Des banlieusards fort singuliers
En mai 2022, les Éditions du cherche midi proposent une nouvelle collection dénommée Borderline.
Celle-ci se définit comme un univers littéraire de liberté pour présenter des textes : “Des fictions sans gêne, sans le filtre des nouveaux catéchismes, des textes qui, ailleurs, seraient épurés jusqu’à l’os par ces sensitive readers inventés par le nouveau monde.”
Le premier office se compose de trois titres, deux rééditions que sont M’appelle pas fillette ! de Mickey Spillane, Shaft shaft shaft ! d’Ernest Tidyman et une nouveauté avec Banlieue noire de Rémi Pépin.
D’un format 13x19, ils se présentent sous une couverture souple et brillante.
C’est dans la banlieue est de Paris, à Montreuil, que se déroule l’histoire portée par trois antihéros venus de la cité du Bel-Air. Tout commence quand deux jeunes loubards voient un homme en train de mourir après avoir été percuté violemment par une 404. Puis l’auteur présente Jean-Claude, Nono et Riton, les principaux protagonistes du drame. Riton, le chef du gang sort de la prison de Fleury où il vient de passer six mois pour le dépouillage en règle d’un pavillon. Jean-Claude, de taille imposante, est un voleur de voitures. Nono a été privé de permis de conduite ce qui l’oblige à prendre les transports en commun où il fait de mauvaises rencontres.

**EXTRAIT DE DONNÉES**.

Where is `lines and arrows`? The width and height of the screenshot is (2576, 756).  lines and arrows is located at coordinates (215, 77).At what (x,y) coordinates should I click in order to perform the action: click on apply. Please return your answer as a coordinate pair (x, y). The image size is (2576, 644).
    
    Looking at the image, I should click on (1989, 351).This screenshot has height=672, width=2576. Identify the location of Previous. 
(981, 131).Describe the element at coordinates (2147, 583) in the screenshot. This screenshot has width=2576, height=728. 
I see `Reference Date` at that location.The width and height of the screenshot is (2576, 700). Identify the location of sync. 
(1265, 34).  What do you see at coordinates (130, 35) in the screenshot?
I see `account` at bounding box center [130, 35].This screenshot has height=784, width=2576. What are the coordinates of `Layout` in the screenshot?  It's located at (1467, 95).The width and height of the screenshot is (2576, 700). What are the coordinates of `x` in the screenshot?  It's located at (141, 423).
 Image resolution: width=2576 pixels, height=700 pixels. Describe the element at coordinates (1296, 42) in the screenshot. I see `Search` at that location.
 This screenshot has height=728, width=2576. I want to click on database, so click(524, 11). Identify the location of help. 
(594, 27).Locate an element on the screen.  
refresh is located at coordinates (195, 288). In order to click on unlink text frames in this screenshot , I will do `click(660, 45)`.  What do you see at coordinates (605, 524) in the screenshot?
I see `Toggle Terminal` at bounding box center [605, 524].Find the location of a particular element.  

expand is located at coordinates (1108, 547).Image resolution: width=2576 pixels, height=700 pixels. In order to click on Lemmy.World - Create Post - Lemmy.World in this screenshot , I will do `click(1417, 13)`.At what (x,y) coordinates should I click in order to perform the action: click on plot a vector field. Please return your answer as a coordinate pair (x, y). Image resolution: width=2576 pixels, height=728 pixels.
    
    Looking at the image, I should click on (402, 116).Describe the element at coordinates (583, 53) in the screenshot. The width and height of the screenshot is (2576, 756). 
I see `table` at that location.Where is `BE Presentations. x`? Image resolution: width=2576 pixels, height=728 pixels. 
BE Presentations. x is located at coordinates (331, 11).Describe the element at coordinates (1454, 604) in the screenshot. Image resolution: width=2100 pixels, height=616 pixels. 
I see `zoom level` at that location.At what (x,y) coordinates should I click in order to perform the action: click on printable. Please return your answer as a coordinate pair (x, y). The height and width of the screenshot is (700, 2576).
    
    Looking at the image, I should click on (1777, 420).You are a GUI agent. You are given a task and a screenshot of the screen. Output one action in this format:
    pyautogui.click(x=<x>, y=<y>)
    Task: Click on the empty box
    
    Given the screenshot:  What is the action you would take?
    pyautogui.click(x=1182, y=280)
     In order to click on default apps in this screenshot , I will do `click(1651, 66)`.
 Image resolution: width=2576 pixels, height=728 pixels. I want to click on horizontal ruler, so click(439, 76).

**CONSIGNES**.
[a] Recopiez à l'identique le passage du texte sur la collection Borderline, de « Le premier office » à « de Rémi Pépin. ».
[b] Prolongez le texte consacré à Banlieue noire à partir de sa dernière phrase.

**RÉPONSES DE L'EXERCICE**.
[a]
Le premier office se compose de trois titres, deux rééditions que sont M’appelle pas fillette ! de Mickey Spillane, Shaft shaft shaft ! d’Ernest Tidyman et une nouveauté avec Banlieue noire de Rémi Pépin.

[b]
Ces trois gaillards veulent frimer dans ce qui se fait de mieux, à leurs yeux, en matière de voitures. Ils ont passé un marché avec Marcel, un ferrailleur, réuni l’argent nécessaire pour une Traction Avant, une 15/6, celle : “…qui attire les gonzesses comme le miel les mouches.”
L’affaire faite, après cependant une petite rallonge escroquée par le vendeur, ils décident d’arroser l’événement. Au bar, un homme se joint à eux pour financer des tournées. Mais, après force libations, c’est un conducteur passablement éméché qui s’installe au volant et …plante la belle Traction dans le mur en meulière d’un pavillon. Si les trois amis s’en sortent sans trop de bobos, l’inconnu, assis à la place du mort, semble justifier l’appellation.
Paniqués, ils cachent le corps dans un terrain en friche et font disparaître ce qui reste de la voiture. Mais se souvenant qu’ils n’ont pas rendu le corps anonyme, ils retournent sur les lieux. Le mort a disparu…
Avec un ton très humoristique rappelant San Antonio ou Michel Audiard, un vocable truffé à l’argot, un rythme enlevé, une description fine des actions, des différentes étapes qui mènent vers une chute peu prévisible, Rémi Pépin enchante par sa gouaille. Il a le chic pour offrir des images fort parlantes et appropriées à la situation.
Mais il ne fleurit pas le décor, retraçant ce que peut être une cité abandonnée des pouvoirs publics avec la faune qui s’y développe. Il anime un univers de petits malfrats qui tentent par des moyens, divers et variés, de subsister. L’auteur donne un récit où la consommation d’alcool ferait hurler de fureur des membres de ligues prônant la sobriété.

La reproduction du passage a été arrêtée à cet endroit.